Автор книги: Роже Шартье
Жанры:
История
,сообщить о нарушении
Текущая страница: 7 (всего у книги 21 страниц)
Книгопечатание закабаленное и освободительное
К концу века становится ясно, что система книгопечатания, поддерживаемая властями и мешающая книжному рынку расцвести в полной мере, окончательно изжила себя. Доказательство тому – монолог Фигаро в последнем действии комедии Бомарше{84}. Биография персонажа, ставшего «камердинером» и «домоправителем» графа Альмавивы, тесно связана с книгопечатанием. Прикрываясь тем, что дело происходит в Испании, Фигаро резко критикует систему королевской цензуры и контроля за книгоизданием. Проведя детство среди похитивших его цыган (подробность, которая влечет за собой сцену узнавания в XVI явлении III действия, когда оказывается, что Марселина его мать, а Бартоло – отец), Фигаро часто меняет род занятий, но три места из пяти, которые он перечисляет, связаны с литературной деятельностью. Хирург, принужденный довольствоваться местом ветеринара, разуверившийся в покровительстве, не оправдавшем его надежд («я изучил химию, фармацевтику, хирургию, и, несмотря на покровительство вельможи, мне с трудом удалось получить место ветеринара!»), он решает стать драматургом. Но в угоду «магометанским владыкам» цензура запрещает написанную им «комедию из гаремной жизни». «И вот мою комедию сожгли»: это восклицание напоминает о судьбе самой «Женитьбы Фигаро», – она была начата еще в 1775 году, но ее прочли один за другим шесть цензоров и запретили ставить при дворе. Впервые она была сыграна в сентябре 1783 года на частном празднестве у графа д’Артуа, а затем в апреле 1784 года «французские актеры, обычно выступавшие перед королем», которые хотели ее поставить еще четыре года назад, показали ее в Париже.

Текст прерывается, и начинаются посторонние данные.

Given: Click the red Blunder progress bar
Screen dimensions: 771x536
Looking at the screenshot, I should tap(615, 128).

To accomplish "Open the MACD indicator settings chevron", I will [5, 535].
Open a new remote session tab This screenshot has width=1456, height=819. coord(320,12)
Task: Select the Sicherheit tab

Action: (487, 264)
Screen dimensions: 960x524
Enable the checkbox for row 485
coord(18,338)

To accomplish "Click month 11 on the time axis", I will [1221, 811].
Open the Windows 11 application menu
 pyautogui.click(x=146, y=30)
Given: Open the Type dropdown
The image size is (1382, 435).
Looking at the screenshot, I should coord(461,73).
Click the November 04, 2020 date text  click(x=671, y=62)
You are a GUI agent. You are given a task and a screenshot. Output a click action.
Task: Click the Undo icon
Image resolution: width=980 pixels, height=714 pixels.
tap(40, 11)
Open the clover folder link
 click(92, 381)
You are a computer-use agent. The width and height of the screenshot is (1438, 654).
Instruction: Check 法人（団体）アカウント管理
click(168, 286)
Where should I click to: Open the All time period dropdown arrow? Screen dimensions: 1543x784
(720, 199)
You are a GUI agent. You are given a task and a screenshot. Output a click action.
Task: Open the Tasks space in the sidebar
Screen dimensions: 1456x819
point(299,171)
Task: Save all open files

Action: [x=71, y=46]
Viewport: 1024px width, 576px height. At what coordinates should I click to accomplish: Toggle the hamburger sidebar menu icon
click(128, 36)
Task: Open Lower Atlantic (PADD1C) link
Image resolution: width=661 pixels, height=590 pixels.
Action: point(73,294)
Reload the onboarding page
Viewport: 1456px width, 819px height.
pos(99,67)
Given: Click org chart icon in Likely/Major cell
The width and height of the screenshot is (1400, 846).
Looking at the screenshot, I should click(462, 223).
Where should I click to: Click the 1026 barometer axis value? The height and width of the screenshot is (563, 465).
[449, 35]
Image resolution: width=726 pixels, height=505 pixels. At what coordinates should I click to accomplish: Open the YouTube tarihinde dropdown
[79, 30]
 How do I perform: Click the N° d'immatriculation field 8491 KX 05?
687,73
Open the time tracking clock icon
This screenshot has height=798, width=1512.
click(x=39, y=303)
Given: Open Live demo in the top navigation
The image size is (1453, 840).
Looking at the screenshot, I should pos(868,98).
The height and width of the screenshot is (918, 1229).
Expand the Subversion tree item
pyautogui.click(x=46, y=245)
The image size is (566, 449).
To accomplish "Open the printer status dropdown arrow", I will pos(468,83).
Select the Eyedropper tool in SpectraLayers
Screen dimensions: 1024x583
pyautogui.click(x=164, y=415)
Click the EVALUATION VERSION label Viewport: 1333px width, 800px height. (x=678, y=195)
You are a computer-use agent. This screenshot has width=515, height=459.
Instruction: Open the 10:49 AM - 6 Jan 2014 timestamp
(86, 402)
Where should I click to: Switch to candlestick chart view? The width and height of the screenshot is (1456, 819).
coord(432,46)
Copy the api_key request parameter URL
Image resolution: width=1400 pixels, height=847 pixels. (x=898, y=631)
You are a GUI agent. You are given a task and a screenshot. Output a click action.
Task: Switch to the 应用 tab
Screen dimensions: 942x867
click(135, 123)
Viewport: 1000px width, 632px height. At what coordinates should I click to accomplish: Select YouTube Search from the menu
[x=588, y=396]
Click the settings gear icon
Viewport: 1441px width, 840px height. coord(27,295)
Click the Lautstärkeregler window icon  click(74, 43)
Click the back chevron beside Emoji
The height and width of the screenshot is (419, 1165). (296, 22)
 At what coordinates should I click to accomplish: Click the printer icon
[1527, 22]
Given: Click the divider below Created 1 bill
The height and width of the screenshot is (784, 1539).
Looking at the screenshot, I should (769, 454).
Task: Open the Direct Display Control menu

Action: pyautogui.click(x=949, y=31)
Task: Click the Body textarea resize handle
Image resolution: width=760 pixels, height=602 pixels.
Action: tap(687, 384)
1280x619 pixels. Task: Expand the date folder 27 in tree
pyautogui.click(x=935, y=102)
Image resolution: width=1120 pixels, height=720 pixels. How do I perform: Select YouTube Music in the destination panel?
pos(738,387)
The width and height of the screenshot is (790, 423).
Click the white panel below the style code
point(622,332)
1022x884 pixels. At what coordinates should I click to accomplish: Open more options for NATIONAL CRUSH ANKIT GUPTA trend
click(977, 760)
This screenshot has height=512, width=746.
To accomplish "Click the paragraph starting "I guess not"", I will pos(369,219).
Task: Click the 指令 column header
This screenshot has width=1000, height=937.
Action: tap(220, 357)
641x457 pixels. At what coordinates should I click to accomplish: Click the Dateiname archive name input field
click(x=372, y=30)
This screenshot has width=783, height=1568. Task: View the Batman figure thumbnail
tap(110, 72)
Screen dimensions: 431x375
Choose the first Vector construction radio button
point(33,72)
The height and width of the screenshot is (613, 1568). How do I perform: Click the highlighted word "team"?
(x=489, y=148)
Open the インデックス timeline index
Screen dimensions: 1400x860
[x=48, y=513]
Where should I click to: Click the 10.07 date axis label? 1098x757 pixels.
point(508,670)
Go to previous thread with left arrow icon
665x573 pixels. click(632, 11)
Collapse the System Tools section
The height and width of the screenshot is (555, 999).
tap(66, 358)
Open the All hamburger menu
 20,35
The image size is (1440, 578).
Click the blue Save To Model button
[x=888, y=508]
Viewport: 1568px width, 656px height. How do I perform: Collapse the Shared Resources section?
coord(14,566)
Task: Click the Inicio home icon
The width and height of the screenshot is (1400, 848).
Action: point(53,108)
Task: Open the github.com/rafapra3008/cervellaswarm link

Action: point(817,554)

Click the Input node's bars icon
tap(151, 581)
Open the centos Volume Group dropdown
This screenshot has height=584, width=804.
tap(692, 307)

«Тут начались споры о происхождении богатств, а так как для того, чтобы рассуждать о предмете, вовсе не обязательно быть его обладателем, то я, без гроша в кармане, стал писать о ценности денег и о том, какой доход они приносят»: иронический намек на вошедшую в моду политическую экономию, которая дает пищу для ученых споров, разгоревшихся между меркантилистами, физиократами и либералами, представляет Фигаро одним из многочисленных памфлетистов – авторов статей на злобу дня. Но на сей раз дело цензорами не обходится: «Вскоре после этого, сидя в повозке, я увидел, как за мной опустился подъемный мост тюремного замка, а затем, у входа в этот замок, меня оставили надежда и свобода». Здесь Бомарше играет на том, что в коллективном сознании читателей конца XVIII столетия прочно укоренился образ совершенно определенной тюрьмы – Бастилии, являющейся символом позорного деспотизма. Книги, где описаны ужасы пребывания в королевской тюрьме, входят в число бестселлеров того времени. Так, в 1782-1784 годах, в то самое время, когда пьеса Бомарше была представлена на сцене, продавец запрещенных книг Мовлен продает в одном только городе Труа 30 экземпляров «Воспоминаний о Бастилии» Ленге, опубликованных в 1783 году, 21 экземпляр труда Мирабо 1778 года «Королевские указы о заточении без суда и следствия и казенные тюрьмы», 18 экземпляров «Исторических и анекдотических заметок о Бастилии» Броссе дю Перре (1774) и 18 экземпляров «Записки об острогах»{85}. Эти и другие памфлеты сеют ненависть к произволу, позволяющему «временщикам», как называет их Фигаро, обвиняя таким образом власть имущих, глумиться над законными правами личности и необходимой свободой убеждений. Памфлеты создают ряд впечатляющих образов, рисующих королевскую тюрьму как отвратительное логово жестокого произвола, варварского гнета, страшных пыток{86}.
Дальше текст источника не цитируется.